The EOA of a prosthetic valve in the mitral position is calculated as EOA = (CSA LVOT xVTI LVOT )/VTI PrMV,
where VTIPrMV is the velocity-time integral obtained by CW Doppler through the prosthetic mitral valve. 
CSA LVOT = 0.785 d2, where d is the diameter of the LVOT measured in the parasternal long axis echocardiographic view, just proximal to the aortic valve.

Prosthetic valve regurgitation

For the detection and grading of prosthesis regurgitation, the echocardiographic methods and measured parameters used are similar to those used for native cardiac valves.
It is important to distinguish pathologic prosthesis regurgitation from the small physiologic regurgitation usually present in prosthetic valves. Mechanical prosthetic valves have a normal small amount of regurgitation called leakage backflow which has a washing effect against blood stasis and thrombus formation. In contrast to the jets of pathologic regurgitation, the normal leakage backflow jets are short in duration, narrow, symmetric and have a small size. Also in bioprosthetic heart valvesa minor degree of central transvalvular regurgitation is often present
In the case of pathologic regurgitation, the origin of the regurgitant jet should be located to distinguish paravalvular from transvalvular regurgitation. 
Causes of pathologic prosthesis regurgitation include paravalvular regurgitation or pannus both in mechanical and biological valves, calcific degeneration and tear of valve leaflets in bioprosthetic valves, thrombus in mechanical valves. Paravalvular regurgitation is caused by infective endocarditis, calcification or fibrosis of the native valve annulus with poor contact with the suture ring, or suture detachment.Thrombus and pannus can also cause valve stenosis (this is their most usual presentation). The stentless prosthetic valve substitutes can also develop functional central aortic regurgitation as a result of continued dilation of the aortic root.
For the evaluation of prosthetic valve regurgitation, with transthoracic echocardiography (TTE) as well as with transesophageal echocardiography (TEE), obtaining color Doppler images in multiple views and multiple planes is essential.
Acoustic shadowing can obscure regurgitant jets and this is more an issue for prosthetic valves in the mitral than for those in the aortic position.

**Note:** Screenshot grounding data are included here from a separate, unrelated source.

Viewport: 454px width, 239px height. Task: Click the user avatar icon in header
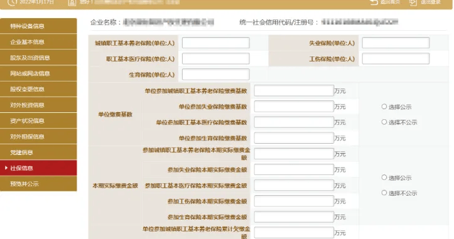coord(72,3)
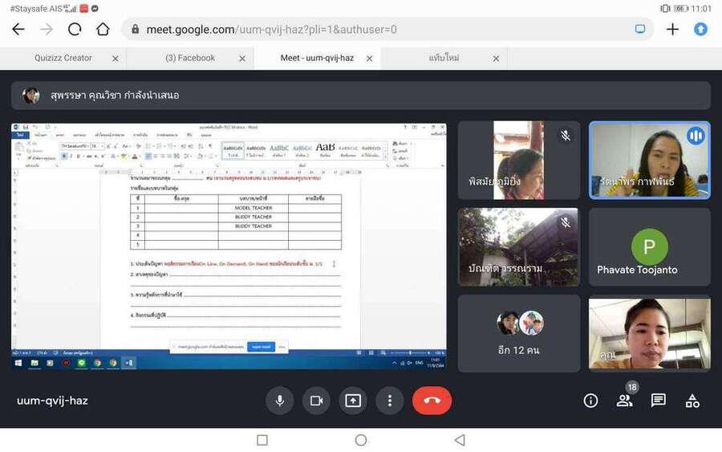The image size is (722, 452).
Task: Start presenting your screen
Action: pyautogui.click(x=353, y=401)
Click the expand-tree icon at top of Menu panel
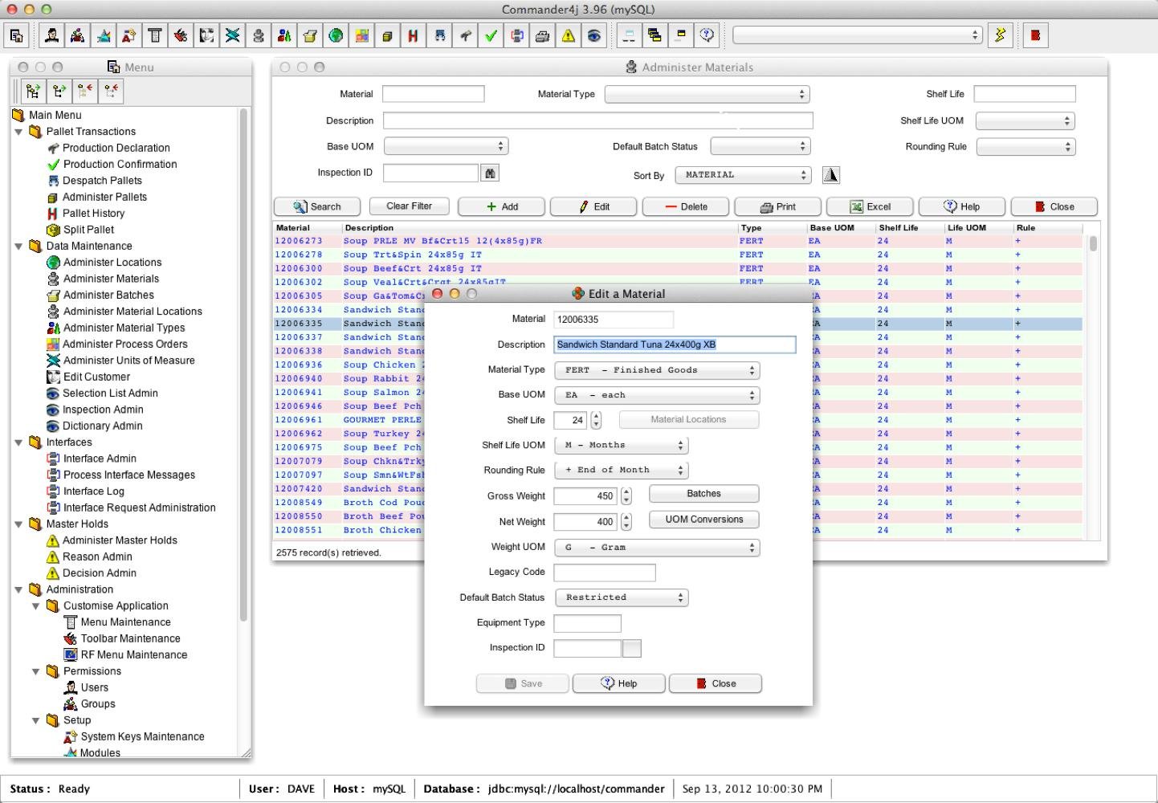1158x803 pixels. tap(33, 91)
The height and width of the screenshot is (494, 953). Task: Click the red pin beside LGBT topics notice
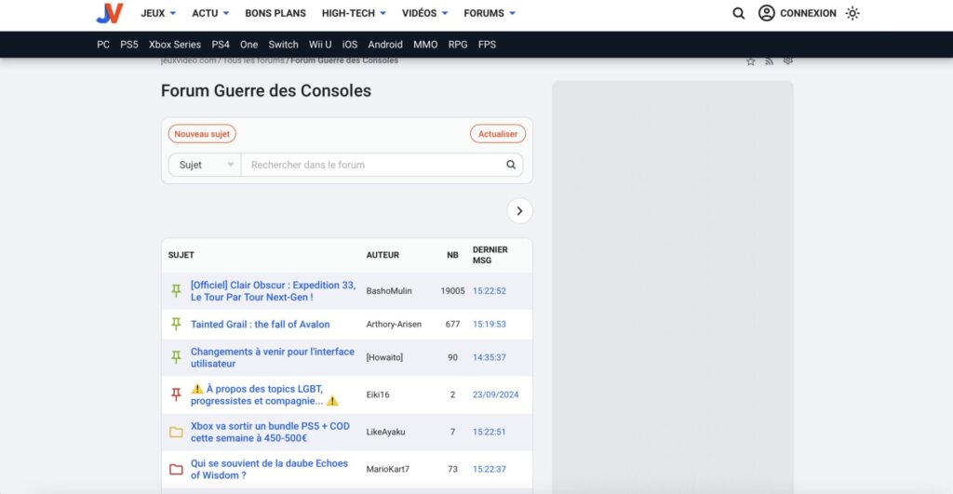click(176, 394)
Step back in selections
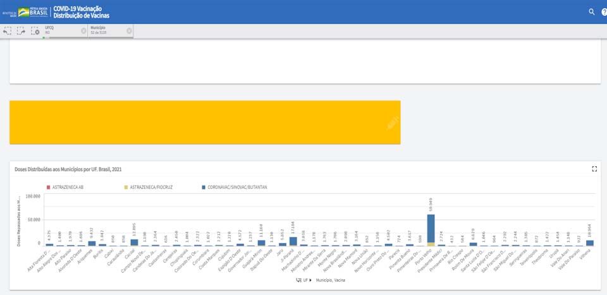The width and height of the screenshot is (607, 295). (8, 31)
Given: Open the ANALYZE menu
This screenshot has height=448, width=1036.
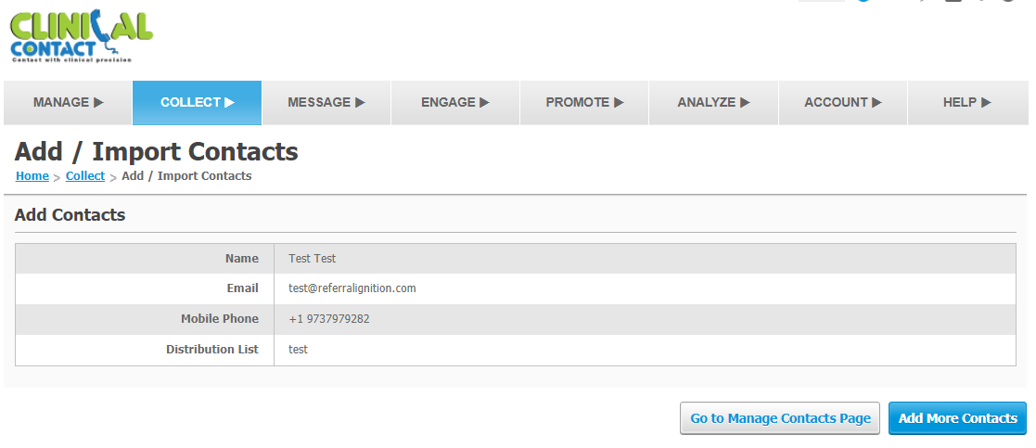Looking at the screenshot, I should 713,102.
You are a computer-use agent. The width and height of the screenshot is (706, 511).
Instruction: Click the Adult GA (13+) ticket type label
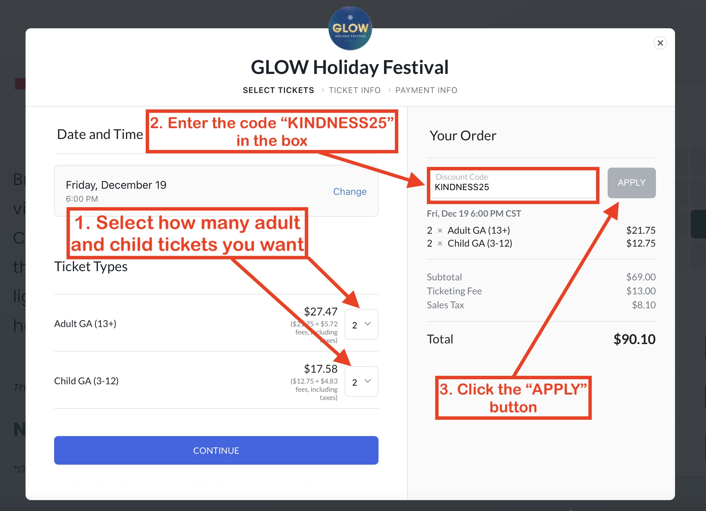(x=85, y=324)
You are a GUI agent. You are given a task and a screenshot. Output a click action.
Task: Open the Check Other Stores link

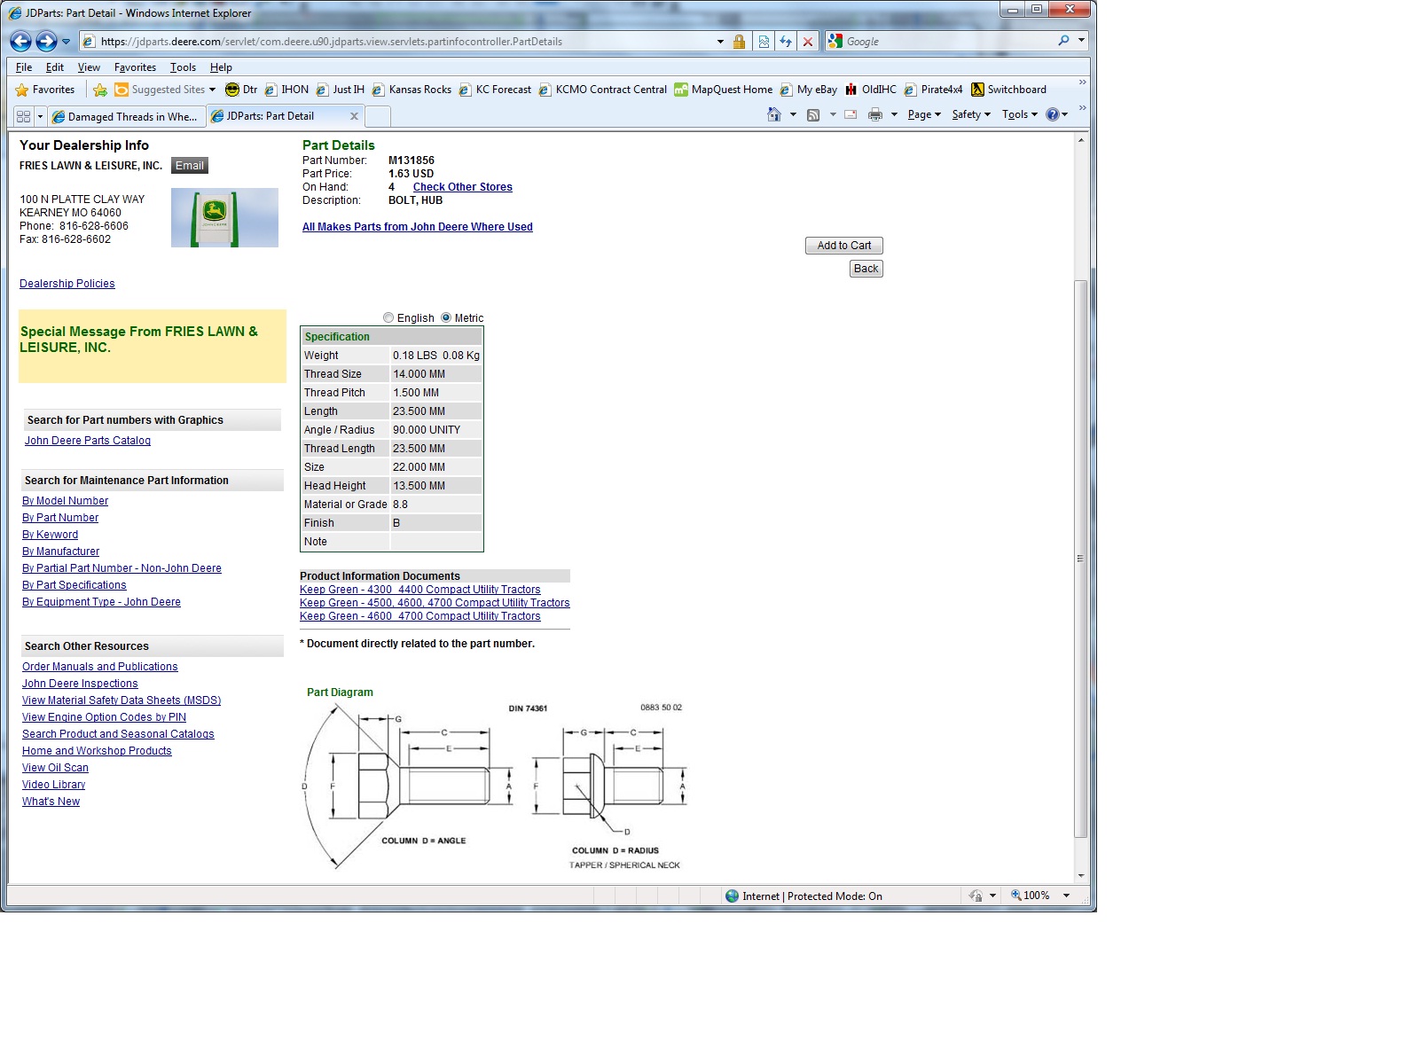point(462,187)
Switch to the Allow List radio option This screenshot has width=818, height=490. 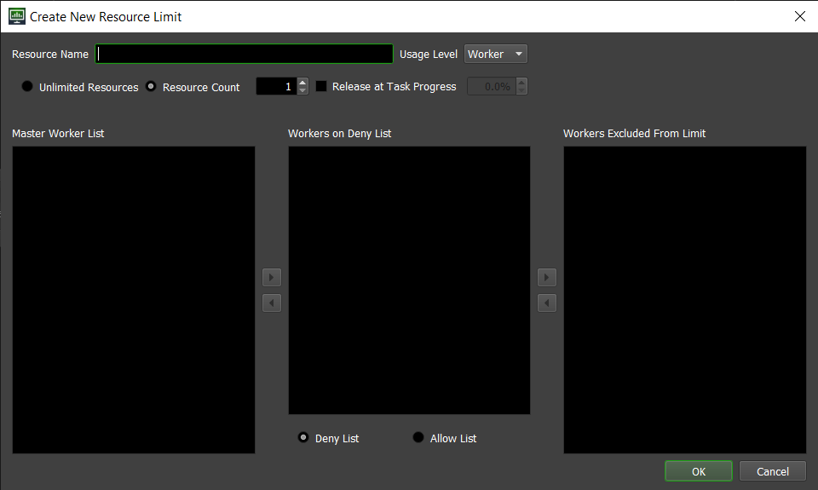pyautogui.click(x=418, y=438)

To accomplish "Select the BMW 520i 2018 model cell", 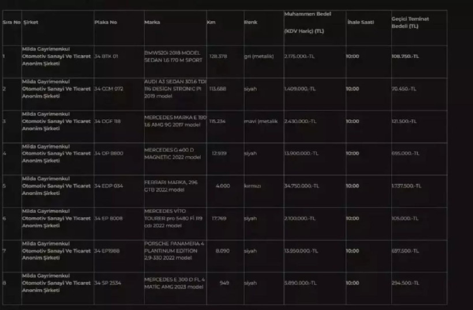I will tap(174, 56).
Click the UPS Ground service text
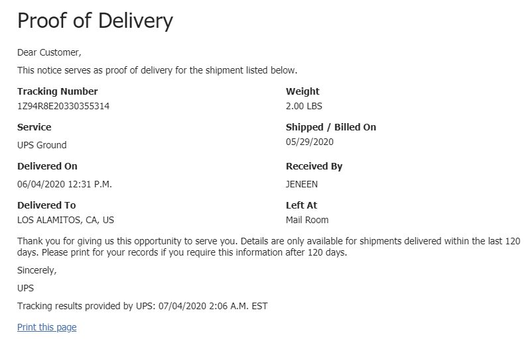 pyautogui.click(x=42, y=145)
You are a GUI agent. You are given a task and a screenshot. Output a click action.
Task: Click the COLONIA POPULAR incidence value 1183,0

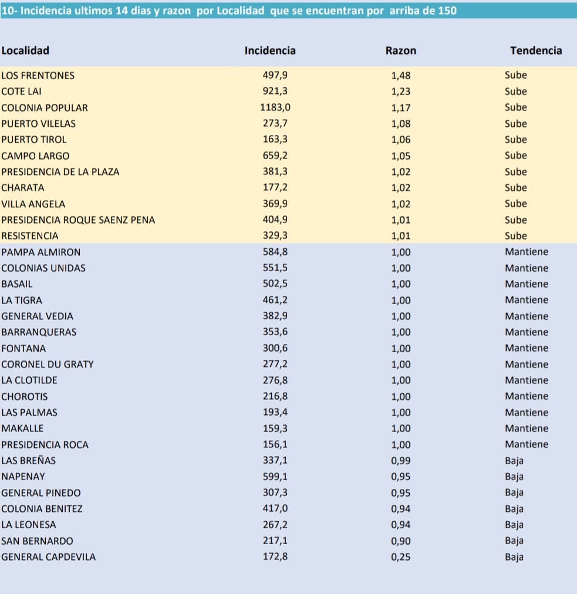275,107
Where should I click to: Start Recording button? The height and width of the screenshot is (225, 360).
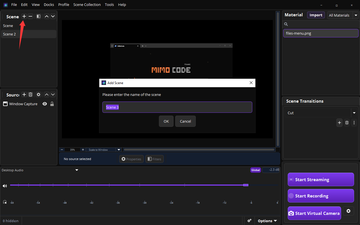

Grading of a mechanical or bioprosthetic aortic valve regurgitation (central or paravalvular)

An indirect sign is left ventricular (LV) size which in the case of mild aortic regurgitation (AR) is expected to be normal, in moderate AR it will be either normal or mildly increased but in severe AR prominent LV dilation will be present.
Regurgitant color Doppler jet width at its origin expressed as % of the left ventricular outflow tract (LVOT) diameter: the wider the jet the more severe the regurgitation:  Mild regurgitation ≤30 %, moderate between 30 and 60%,  severe regurgitation >60%.
Vena contracta is another useful echocardiographic parameter used to grade valve regurgitation severity. Vena contracta is defined as the narrowest region of a flow jet that occurs at, or just downstream to, the regurgitant orifice (the orifice at the valve where regurgitation occurs).
Vena contracta width in mm: 
mild regurgitation <4,  moderate 4-6, severe regurgitation  >6
Vena contracta area (measured with 3D color Doppler in mm2): 
mild regurgitation <20 moderate 20-40, severe regurgitation  >40
The density of the regurgitant jet examined with continuous wave (CW) Doppler: in mild regurgitation, the jet is incomplete or faint, whereas in moderate or severe regurgitation it appears dense.
The pressure half time (PHT measured in ms) of the regurgitant jet This is the time from the onset of the regurgitant flow to the point the pressure gradient (=4xvelocity2between the aorta and the left ventricle becomes half of its initial value. It is calculated by the machine from the CW Doppler signal of the regurgitant flow when you trace the slope of the signal. The more severe the regurgitation the quicker the decline of the pressure difference (pressure gradient) between the two communicating cavities (aorta and left ventricle) and thus the smaller the value of the PHT: mild regurgitation PHT >500 ms, moderate regurgitation 200-500 ms, severe regurgitation <200 ms.
Another useful index is the diastolic flow reversal in the descending aorta, assessed with PW Doppler from the suprasternal echocardiographic view: In a mild regurgitation, this is absent or brief early-diastolic, whereas in severe regurgitation there is a prominent holodiastolic flow reversal with an end-diastolic velocity >20 cm/s. In moderate regurgitation, the findings are intermediate between those two situations.
Left ventricular outflow to right ventricular outflow ratio. This is calculated by obtaining the PW Doppler signal of the systolic flow in the left ventricular and right ventricular outflow tract and expressed as the ratio of the respective stroke volumes or velocity-time integrals. The greater the aortic regurgitation (AR), the greater the ratio of LV outflow/RV outflow. This happens because AR causes an increased stroke volume of the left ventricle due to volume overload of the ventricle, which has to eject not only the effective forward flow of blood that will reach the systemic circulation but also the volume of blood that regurgitates during diastole.
Thus in severe AR this ratio is increased (>1.8).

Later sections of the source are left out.